Inklusives Kunst- und Kulturzentrum
Hesi Heliyou ist Teil des Ensembles von Na Laga’at aus Jaffa (Israel). Dies ist ein Kunst- und Kulturzentrum mit Theater, Workshop-Zentrum, Restaurant im Dunklen und Veranstaltungsort. Das Besondere: 70 der 100 Beschäftigten des Zentrums sind entweder blind, gehörlos oder beides. Der genannte Schauspieler ist blind. Zu einem Interview mit dem genannten Schauspieler geht es in einem eigenen Beitrag, der unten verlinkt ist.
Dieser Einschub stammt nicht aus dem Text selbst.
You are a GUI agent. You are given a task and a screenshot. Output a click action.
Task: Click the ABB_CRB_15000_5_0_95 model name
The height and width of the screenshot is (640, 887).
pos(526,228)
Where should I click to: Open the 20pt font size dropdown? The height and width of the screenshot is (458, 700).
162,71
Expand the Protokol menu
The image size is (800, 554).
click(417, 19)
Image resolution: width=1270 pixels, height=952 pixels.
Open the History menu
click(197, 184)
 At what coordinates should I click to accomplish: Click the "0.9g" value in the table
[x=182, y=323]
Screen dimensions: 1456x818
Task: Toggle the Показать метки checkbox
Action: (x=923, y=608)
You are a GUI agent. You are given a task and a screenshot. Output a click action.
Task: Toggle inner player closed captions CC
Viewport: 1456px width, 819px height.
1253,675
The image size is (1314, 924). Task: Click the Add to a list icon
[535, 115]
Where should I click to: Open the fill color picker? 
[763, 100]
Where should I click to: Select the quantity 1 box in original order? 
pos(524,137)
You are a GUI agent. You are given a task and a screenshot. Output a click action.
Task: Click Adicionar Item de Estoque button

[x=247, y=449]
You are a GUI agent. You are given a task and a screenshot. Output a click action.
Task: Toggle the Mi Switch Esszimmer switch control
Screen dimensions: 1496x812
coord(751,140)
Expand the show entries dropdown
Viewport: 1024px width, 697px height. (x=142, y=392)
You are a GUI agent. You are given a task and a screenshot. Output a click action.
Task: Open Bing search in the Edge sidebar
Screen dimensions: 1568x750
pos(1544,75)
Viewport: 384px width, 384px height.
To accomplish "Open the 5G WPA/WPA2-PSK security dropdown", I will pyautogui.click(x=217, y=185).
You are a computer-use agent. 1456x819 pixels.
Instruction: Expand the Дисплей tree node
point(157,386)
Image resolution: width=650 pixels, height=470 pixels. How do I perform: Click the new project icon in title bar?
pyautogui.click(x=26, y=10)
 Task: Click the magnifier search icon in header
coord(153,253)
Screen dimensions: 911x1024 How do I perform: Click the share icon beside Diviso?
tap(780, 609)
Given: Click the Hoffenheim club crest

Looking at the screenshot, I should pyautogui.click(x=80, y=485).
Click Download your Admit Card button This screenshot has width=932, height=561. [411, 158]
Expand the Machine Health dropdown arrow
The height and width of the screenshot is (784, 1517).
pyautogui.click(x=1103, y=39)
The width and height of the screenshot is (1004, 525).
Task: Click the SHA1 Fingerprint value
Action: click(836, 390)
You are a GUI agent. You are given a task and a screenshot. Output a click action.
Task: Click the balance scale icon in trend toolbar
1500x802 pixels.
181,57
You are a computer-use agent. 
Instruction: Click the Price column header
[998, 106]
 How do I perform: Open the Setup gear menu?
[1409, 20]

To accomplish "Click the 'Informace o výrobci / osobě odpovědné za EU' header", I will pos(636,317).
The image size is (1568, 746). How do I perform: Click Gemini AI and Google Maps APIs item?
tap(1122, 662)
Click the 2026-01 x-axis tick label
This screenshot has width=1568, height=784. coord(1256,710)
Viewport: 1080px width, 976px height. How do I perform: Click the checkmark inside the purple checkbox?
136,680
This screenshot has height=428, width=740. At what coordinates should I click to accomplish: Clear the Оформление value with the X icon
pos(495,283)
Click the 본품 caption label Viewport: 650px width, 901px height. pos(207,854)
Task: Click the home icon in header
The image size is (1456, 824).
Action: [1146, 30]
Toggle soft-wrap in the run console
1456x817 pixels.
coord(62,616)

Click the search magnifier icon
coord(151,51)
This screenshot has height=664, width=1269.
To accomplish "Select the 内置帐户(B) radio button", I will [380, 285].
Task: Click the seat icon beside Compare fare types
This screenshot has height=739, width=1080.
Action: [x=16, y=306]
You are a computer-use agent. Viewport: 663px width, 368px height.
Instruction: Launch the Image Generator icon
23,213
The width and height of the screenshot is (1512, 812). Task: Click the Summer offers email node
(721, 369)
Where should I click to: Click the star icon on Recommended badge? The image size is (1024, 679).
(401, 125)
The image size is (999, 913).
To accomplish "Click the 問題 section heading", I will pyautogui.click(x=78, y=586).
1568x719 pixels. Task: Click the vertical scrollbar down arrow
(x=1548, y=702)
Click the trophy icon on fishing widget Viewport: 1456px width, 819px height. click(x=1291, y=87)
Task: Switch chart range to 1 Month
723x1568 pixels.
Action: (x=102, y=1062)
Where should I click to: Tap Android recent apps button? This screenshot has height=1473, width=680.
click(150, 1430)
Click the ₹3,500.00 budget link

Von Schlagzeilen erschlagen
Für das Festival wählte das Theater dieses Stück aus, weil es, wie der Schauspieler am Ende des Stücks, bei dem er aus der Rolle schlüpft und wieder von Kozalchik zu Hesi Heliyou wurde, thematisiert, dass nicht die Persönlichkeit von Yakov Kozalchik ge- und hinterfragt wurde, sondern Schlagzeilen sein Leben sozusagen erschlugen. Erst rund 50 Jahre nach seinem Tod durfte überhaupt eine Inschrift auf seinem Grab angebracht werden, so eine umstrittene Persönlichkeit war er in der israelischen Öffentlichkeit.
An den Rand gedrängte Menschen
Ähnliches gelte für viele Menschen mit Behinderung(en), wo oft nicht gefragt werde, was sind das für Menschen, was können sie, sondern auf ihr Handicap reduziert werden. Und weil es ihnen nicht zugetraut wird, werden sie in ihren Möglichkeiten von vornherein beschnitten. Genau diese Chancen zu eröffnen ist eines der Prinzipien von Na Laga’at – und der anderen Projekte aus Schweden, Belgien, Griechenland, Deutschland sowie dem diesmaligen Veranstalterland dieses EU-Projekts sowie aus Österreich (Theater Arbos). Wobei es nicht bei allen Projekten um Menschen mit Behinderung(en) geht, sondern auch um andere an den Rand gedrängte Gruppen, beispielsweise Geflüchtete, Jugendliche usw.
Compliance-Hinweis:
Die Berichterstattung konnte/kann nur erfolgen, weil Kinder I Jugend I Kultur I Und mehr … im Rahmen des EU-Projekts von ARBOS auf diese Reise eingeladen worden ist.